In interviews, Waldman says she didn’t have any novelistic ideas after her first literary hit so eventually found herself working in a big box store where she came up with this idea of focusing on the humanity of the workers.

In Help Wanted, the Walmart-like store Waldman creates is called Town Center, and she focuses on a group of workers known in-house as Team Movement. It is their job to empty the trucks and get the merchandise onto the racks.

The setting is a depressed upstate New York town where a giant conglomerate (think IBM) has moved on and now all the residents are trying to make enough to pay their bills. It’s not easy at Town Center where the company does not want to pay benefits and so keeps everyone at less than 40 hours a week. And overtime, well, that’s a four-letter word.

The magic in the novel comes from the character studies of the people in Team Movement who are in the middle of a job crisis. The beloved boss Big Will is being promoted to another position in another store, which means someone will be promoted to his job. And when that person is promoted, so will someone else and then someone else in a domino effect. No one will make big money but a little more money in this type of economy can maybe provide more daycare or a slightly better car.

All the members of Team Movement are caught up in this drama whether they really care or not. The new members or those without a dog in the fight are recruited to promote a less than desirable worker named Meredith who’s next in line for the promotion. Everyone has their doubts about her ability but, if she’s promoted, it will help a likeable guy named Little Will take her job and all their lives will be better.

Self-interest abounds and reminds readers that blue-collar workers can be just as catty as their white-collar brethren. Above all else, Team Movement must make sure that Meredith is promoted over someone on another team within the store. If that happens, there will be no movement on Team Movement, something too depressing to contemplate since everyone will be frozen in place with no extra hours or money.

How much does a promotion mean to this likeable group of workers? When Nicole briefly thinks the job might be hers, she considers her future. “it would change everything,” Waldman writes. “She could get a car, get married, become fully independent, just like her mom at her age. . . . She began to feel almost dizzy with possibility.”

Hope is in the air as each member of the team considers what Meredith’s promotion will mean for them. The problem is that Big Will, once a backer of Meredith’s career, has silently changed his mind. He now feels that Meredith simply is not a people person. He feels Meredith doesn’t know how to manage the personalities on her team, and Big Will cannot stand the notion that the store he helped polish, will go to hell in a hand basket if Meredith succeeds him.

The team members have no idea, as they work hard to push Meredith toward her goal.
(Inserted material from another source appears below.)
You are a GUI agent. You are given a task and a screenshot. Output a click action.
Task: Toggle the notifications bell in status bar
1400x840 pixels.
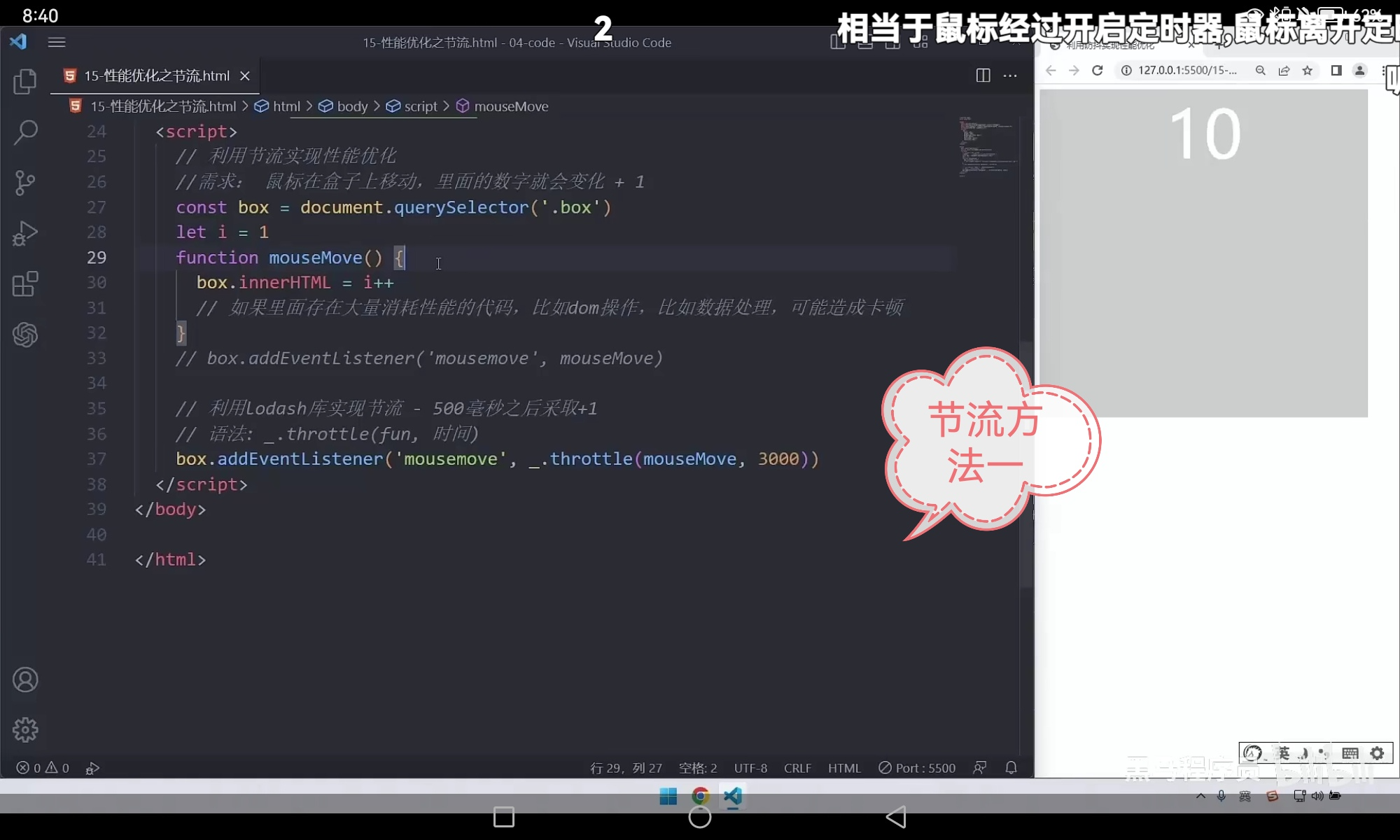(1011, 768)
There is scheming and alliances and the whole scenario feels like the TV show Survivor albeit without the skimpy outfits and the tropical setting.

The other difference is that this is real life, not some glamour contest and, even if there is a winner, no one is getting rich. The workers all feel like cogs in some giant capitalistic machine which of course is Waldman’s point. Waldman does a nice job of weaving the characters within what is essentially a mundane story. The stakes are high for the characters, but some readers might feel this novel might work better as a work of nonfiction, a la Studs Terkel.